#### GIVEN PASSAGE
⟨

Deployment of a Local LLM (On-prem AI) as a Secure Knowledge Assistant in the Metal and Manufacturing Industry

Feb. 13, 2026, 1 p.m.
27
Jakub Smeda
Author
Jakub Smeda

Companies in the metalworking sector and heavy manufacturing increasingly deliver complex infrastructure, energy, and export contracts that require working with thousands of pages of technical documentation, quality standards, material specifications, technical procedures, and contractual clauses. At the same time, requirements around protecting know-how, process documentation, and contract data are rising, as these assets are a core source of competitive advantage. In this environment, using public AI tools becomes a risk that is difficult to accept from a management perspective.

On one hand, the potential of large language models (LLMs) for analyzing technical documentation, RFQs, and historical projects is significant. On the other, cloud-based solutions mean losing full control over data, increasing the risk of intellectual property leakage, and creating misalignment with contractual requirements and internal security policies. A complete ban on AI tools, however, leads to lower efficiency of engineering and bid teams, longer offer preparation cycles, and reduced competitiveness in international markets.

In industrial practice, the lack of secure tools that support knowledge analysis results in engineers, technologists, and bid teams manually processing documentation. Compared to companies operating in less restrictive industries, these processes are slower, more error-prone, and harder to scale. The way out of this deadlock is to build a dedicated, isolated AI environment that enables modern capabilities while preserving full data sovereignty.

⟩

#### BRIEF 1
Rewrite the article's paragraph beginning "On one hand, the potential" as a short bulleted list that keeps its main facts.
#### BRIEF 2
Quote the part of the article that opens with the words containing "On one hand, the" and closes with "in international markets.".
The entries have no role in this work.

(Saved data entries)
⟨

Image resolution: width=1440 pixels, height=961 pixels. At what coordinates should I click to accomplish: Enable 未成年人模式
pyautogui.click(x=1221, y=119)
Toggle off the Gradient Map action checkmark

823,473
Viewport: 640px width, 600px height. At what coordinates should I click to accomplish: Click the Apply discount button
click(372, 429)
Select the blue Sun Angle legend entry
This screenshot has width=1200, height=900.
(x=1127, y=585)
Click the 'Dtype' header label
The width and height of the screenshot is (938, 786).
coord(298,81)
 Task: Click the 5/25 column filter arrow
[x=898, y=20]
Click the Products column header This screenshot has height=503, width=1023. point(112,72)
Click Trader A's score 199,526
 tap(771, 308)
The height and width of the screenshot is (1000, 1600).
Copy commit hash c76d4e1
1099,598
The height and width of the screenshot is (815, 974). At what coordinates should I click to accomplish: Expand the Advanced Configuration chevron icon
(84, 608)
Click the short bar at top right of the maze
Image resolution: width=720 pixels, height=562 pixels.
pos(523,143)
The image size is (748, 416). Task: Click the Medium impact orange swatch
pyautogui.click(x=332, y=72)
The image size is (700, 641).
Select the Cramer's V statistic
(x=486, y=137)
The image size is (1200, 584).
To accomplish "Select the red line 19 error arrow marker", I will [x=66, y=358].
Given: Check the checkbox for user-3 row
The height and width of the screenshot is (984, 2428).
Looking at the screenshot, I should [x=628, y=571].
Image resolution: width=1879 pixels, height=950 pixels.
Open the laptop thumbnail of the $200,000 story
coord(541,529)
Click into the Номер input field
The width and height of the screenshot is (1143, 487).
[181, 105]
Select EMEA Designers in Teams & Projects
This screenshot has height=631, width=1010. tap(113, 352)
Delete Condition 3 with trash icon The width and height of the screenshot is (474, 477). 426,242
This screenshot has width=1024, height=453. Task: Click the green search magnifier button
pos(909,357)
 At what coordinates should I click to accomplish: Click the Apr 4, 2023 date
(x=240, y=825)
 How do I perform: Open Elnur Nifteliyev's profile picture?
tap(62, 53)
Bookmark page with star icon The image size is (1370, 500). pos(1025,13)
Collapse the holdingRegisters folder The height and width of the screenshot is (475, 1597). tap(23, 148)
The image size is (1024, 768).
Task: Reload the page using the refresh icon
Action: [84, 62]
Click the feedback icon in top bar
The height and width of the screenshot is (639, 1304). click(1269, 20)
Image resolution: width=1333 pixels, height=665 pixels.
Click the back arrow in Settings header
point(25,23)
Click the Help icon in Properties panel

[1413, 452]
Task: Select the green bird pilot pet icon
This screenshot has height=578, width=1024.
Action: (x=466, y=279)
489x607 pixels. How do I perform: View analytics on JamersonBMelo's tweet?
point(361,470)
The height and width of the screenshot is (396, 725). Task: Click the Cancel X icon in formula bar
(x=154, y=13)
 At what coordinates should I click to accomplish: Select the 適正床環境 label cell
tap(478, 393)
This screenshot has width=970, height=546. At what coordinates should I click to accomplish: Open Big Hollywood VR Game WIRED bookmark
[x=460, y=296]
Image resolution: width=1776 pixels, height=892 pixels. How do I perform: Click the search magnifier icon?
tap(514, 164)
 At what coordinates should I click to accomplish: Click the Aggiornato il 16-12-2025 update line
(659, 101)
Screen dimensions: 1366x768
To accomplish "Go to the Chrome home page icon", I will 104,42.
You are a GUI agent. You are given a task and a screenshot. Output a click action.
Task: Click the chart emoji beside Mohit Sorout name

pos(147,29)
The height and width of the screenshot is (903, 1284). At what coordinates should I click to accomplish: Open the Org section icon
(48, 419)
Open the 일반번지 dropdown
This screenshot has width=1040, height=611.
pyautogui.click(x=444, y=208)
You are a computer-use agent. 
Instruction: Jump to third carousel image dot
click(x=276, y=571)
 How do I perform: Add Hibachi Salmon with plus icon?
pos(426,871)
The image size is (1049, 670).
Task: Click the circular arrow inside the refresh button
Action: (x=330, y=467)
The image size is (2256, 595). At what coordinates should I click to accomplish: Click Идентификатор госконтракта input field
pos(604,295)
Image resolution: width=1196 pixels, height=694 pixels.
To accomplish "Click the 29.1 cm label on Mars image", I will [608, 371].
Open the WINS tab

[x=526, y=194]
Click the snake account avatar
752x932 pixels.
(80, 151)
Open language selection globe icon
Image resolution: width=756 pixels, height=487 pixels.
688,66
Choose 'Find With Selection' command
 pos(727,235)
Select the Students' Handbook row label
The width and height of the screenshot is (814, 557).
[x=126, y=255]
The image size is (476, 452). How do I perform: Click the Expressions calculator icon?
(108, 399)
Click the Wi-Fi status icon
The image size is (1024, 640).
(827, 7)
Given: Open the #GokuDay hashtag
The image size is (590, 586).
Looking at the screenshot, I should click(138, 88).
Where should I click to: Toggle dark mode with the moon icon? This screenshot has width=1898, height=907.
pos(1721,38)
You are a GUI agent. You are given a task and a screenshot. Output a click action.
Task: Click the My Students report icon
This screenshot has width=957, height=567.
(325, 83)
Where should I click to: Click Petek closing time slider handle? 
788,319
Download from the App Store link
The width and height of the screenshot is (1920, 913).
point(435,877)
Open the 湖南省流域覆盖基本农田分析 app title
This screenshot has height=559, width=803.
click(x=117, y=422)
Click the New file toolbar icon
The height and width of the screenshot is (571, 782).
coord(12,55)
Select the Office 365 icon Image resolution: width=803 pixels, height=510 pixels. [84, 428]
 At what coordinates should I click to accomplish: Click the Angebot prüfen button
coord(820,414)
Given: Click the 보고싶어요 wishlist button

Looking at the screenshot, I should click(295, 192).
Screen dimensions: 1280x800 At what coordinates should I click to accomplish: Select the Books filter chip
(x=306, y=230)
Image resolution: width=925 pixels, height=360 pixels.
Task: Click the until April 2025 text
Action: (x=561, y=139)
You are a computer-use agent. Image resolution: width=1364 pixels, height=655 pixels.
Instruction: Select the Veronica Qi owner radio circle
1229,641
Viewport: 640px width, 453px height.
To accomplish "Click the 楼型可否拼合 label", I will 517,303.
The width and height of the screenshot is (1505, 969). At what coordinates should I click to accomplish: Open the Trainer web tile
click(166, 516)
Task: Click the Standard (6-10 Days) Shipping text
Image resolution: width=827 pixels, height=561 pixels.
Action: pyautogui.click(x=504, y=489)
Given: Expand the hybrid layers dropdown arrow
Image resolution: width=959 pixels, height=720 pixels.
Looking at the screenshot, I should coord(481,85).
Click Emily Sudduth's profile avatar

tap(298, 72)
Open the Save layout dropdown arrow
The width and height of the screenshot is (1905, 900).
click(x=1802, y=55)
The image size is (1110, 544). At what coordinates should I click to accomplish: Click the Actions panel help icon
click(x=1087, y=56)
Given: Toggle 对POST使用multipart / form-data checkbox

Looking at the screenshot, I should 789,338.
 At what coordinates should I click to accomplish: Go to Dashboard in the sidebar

⟩

#### RESULT 1
- LLMs have significant potential for analyzing technical documentation, RFQs, and historical projects.
- Cloud-based solutions mean losing full control over data.
- They raise the risk of intellectual property leakage.
- They create misalignment with contractual requirements and internal security policies.
- A complete ban on AI tools lowers the efficiency of engineering and bid teams.
- A ban also lengthens offer preparation cycles.
- It reduces competitiveness in international markets.

#### RESULT 2
On one hand, the potential of large language models (LLMs) for analyzing technical documentation, RFQs, and historical projects is significant. On the other, cloud-based solutions mean losing full control over data, increasing the risk of intellectual property leakage, and creating misalignment with contractual requirements and internal security policies. A complete ban on AI tools, however, leads to lower efficiency of engineering and bid teams, longer offer preparation cycles, and reduced competitiveness in international markets.